Finally it seems common sense has prevailed, as players are no longer allowed play the “hero” when they have sustained head injuries on the field of play. The power is now firmly in the hands of team doctors and referees.
This was on full display in Ireland’s final game of the autumn series against Australia, where four Irish players Johnny Sexton, Gordon Darcy, Rob Kearney and Conor Murray were assessed for concussion. Murray’s case was particularly telling however as the player clearly didn’t want to come off after receiving an Australian knee to the head.
Dr Eanna Falvey the Irish team doctor took control however, and made sure that proper protocols were observed before allowing the Irish scrumhalf to re-enter the game.
Despite the potential repercussions at such a critical juncture in the game, taking a player out of the game in this instance sends out a very positive message to the rugby world.
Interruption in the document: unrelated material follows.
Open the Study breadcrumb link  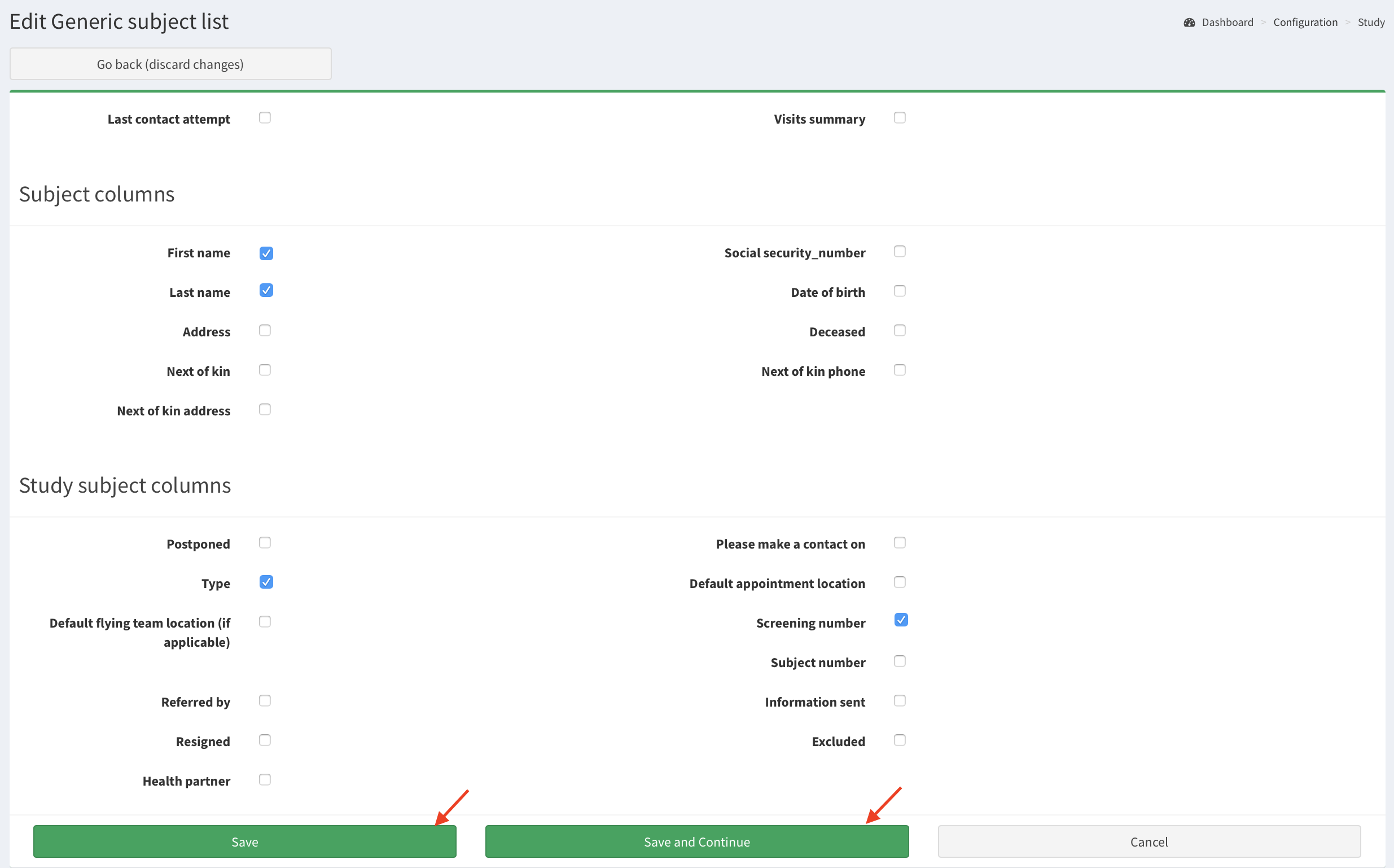coord(1370,23)

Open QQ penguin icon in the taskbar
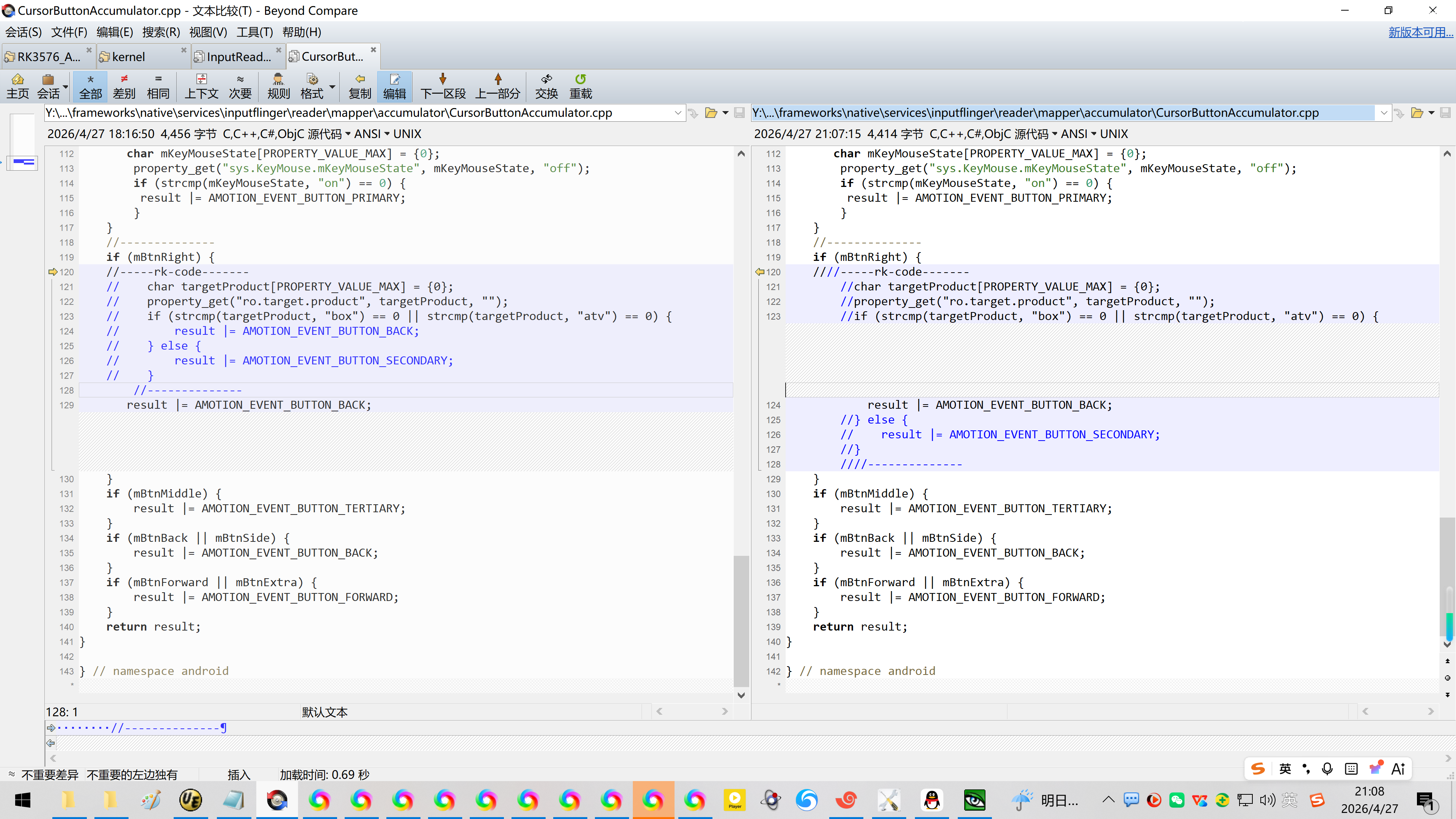pyautogui.click(x=932, y=800)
High profile instances like this are vital in order to change the culture within rugby and put player safety number one.
Rugby still has a ways to go however, for example Ireland’s and Ulster’s Luke Marshall sustaining four concussions between March 2013 and February 2014 was not acceptable.
Perhaps the IRB can learn from the NFL who were recently hit with an $675m concussion settlement with an additional $112m in player’s lawyer fees.
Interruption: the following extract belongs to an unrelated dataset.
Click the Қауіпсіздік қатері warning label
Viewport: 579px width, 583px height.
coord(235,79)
This has resulted in much stricter protocols in regards to concussions especially in regards to a player suffering multiple concussions in a season. All players that suffer suspected concussions are automatically taken into the locker room for assessment and in most cases are ruled out of the remainder of the game.
Although rugby’s process for assessing concussions on the pitch are up to scratch, perhaps they should take a leaf out of the NFL’s book in regards to multiple cases. Cleveland Tight End Jordan Cameron has missed a month of action after suffering multiple concussions this season in direct contrast to how Luke Marshall was treated.
I’ve talked to Eoin Cremen who is the physio for Seapoint RFC who compete in Division 2A of the AIL. He told me how he had the power to remove a player from the pitch if they have suffered a concussion.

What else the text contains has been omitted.